**What to work on**
Pick up the article on BGLAP as a possible cervical cancer biomarker right after its last sentence, and write the next part of its introduction.

¹Department of Biochemistry, JSS Medical College, JSS Academy of Higher Education and Research, Mysuru - 570015, Karnataka, India.

²Department of Oncosurgery, Bharath Hospital and Institute of Oncology, Mysuru - 570 017, Karnataka, India.

³Special Interest Group in Cancer Biology and Cancer Stem Cells (SIG-CBCSC), JSS Academy of Higher Education and Research, Mysuru - 570015, Karnataka, India.

Corresponding Author E-mail: madhunapantulas@yahoo.com

DOI : https://dx.doi.org/10.13005/bpj/1472

Abstract

Carcinoma of cervix is one of the major health concerns among women. Although Effective preventive methods are available to protect individuals from getting cervical cancer, the incidence and mortality rates due to this disease are increasing at alarming rates.  In addition, currently, no potent treatment strategies exist to treat advanced cervical cancers.  Therefore, identification of key biomarkers that indicate the severity  and drug resistance of cervical cancers is of high importance. Comparative analysis of transcriptome of tumor- and normal tissue is one way of determining the deregulated genes, which serve as biomarkers.  Hence, in this study the transcriptome of malignant cervical cancer tissues was compared with adjacent non-tumor tissue and genes that are at least 2-fold high were selected.  Among various selected genes, Bone gamma carboxyglutamic acid containing protein (BGLAP, commonly known as Osteocalcin) was found consistently high in all the tumor tissue compared to adjacent non-tumor tissue.  Hence, BGLAP could be a potential biomarker for identifying malignant cervical cancer tumors.

Keywords

BGLAP; Carboxyglutamic; Effective

Introduction

Cervical cancer is one of the major health concern among women globally.  Even though the incidence of cervical cancer is on a declining trend in developed countries due to effective screening and vaccination, the mortality rate is still about 30%.¹  According to 2016 United States statistics about 12990 new cases of carcinomas of uterine cervix are estimated to be diagnosed of which 4120 cases result in death.¹ In sub Saharan Africa about 75000 new cases of cervical cancer have been detected every year resulting in 55000 deaths.  World Health Organisation has estimated that about 4,43,000 deaths will occur from cervical cancer by 2030 world wide.² In Latin America cervical cancer continues to be the second leading cause of deaths in women.³ For example, in the year 2015, an about 74488 women were diagnosed with cervical cancer of which 31003 cases were succumbed to death.³ Despite several screening and vaccination programs, it is predicted that the mortality from cervical cancer will increase to ~45% by 2030.³  According to national cancer registry, in India, approximately 113,138 new cervical cancer cases were detected in the year 2015 making it the third most common cancer.⁴ Further analysis showed that about a quarter of cervical cancers diagnosed each year are from India.⁴  Recent projections predicted an increase of up to 123,291 cases by the year 2020.⁴  Therefore, the burden of cervical cancer continues to increase, especially in developing and under developed countries as it affects women in the productive age group of 20 to 59 years.^5,6  Early detection is one of the ways to reduce the mortality rates, and transcriptome analysis is an approach widely used to identify deregulated genes in cancer cells.  Comparison of the transcriptomes of non-tumor and tumor tissues provide key information about the genes that are deregulated in tumors, hence, is a useful method to identify biomarkers of tumor progression and disease severity.

**Provided data**
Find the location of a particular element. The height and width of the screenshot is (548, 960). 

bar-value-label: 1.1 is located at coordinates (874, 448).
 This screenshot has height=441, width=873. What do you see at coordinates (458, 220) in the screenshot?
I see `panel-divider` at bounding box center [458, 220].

**Exercise output**
Transcriptome is the entire collection of genes that are transcribed in a particular cell, and is an indicator of gene expression.⁷ In general, transcriptome is analyzed by, first, isolating the total RNA followed by separating the mRNA and measuring the level of expression based on the number of RNA transcripts.^7.8  Sequencing of mRNA transcripts provide information even about the mutations present in genes.^7,8  Therefore, transcriptome analysis is an important tool not only to measure gene expression but also to identify genetic changes in a cell.^7,8 Hence, in this study the transcriptome analysis was carried out to determine the key genes that are deregulated in cervical cancer tissues compared to paired non-tumor tissue.  One deregulated gene identified in this analysis is bone gamma-carboxyglutamic acid-containing protein (BGLAP).⁹

BGLAP, also known as a Osteocalcin, is a 11kDa protein hormone synthesized and secreted by osteoblasts.¹⁰  Functionally, it regulates the mineralization of bone matrix and control coagulation of blood.^11,12  However, recent studies have implicated BGLAP in tumor progression and malignant transformation of cells._^13.14  For instance, elevated BGLAP was reported in carcinomas of prostate and breast, and has been shown to promote metastasis of these tumor cells to bone.^13.14 Similarly, a recent study evaluating the role of BGLAP in pancreatic cancer demonstrated a vital function to this protein in the survival and invasion of cells.¹⁵  However, to date no study has reported the expression of BGLAP in cervical cancers.  To the best of our knowledge, this is the first report mentioning the elevated expression of BGLAP in carcinomas of cervix.  Future studies should evaluate the mechanisms by which BGLAP is promoting the growth of cervical cancer cells and whether targeted inhibition of BGLAP helps in retarding survival and spread of cells.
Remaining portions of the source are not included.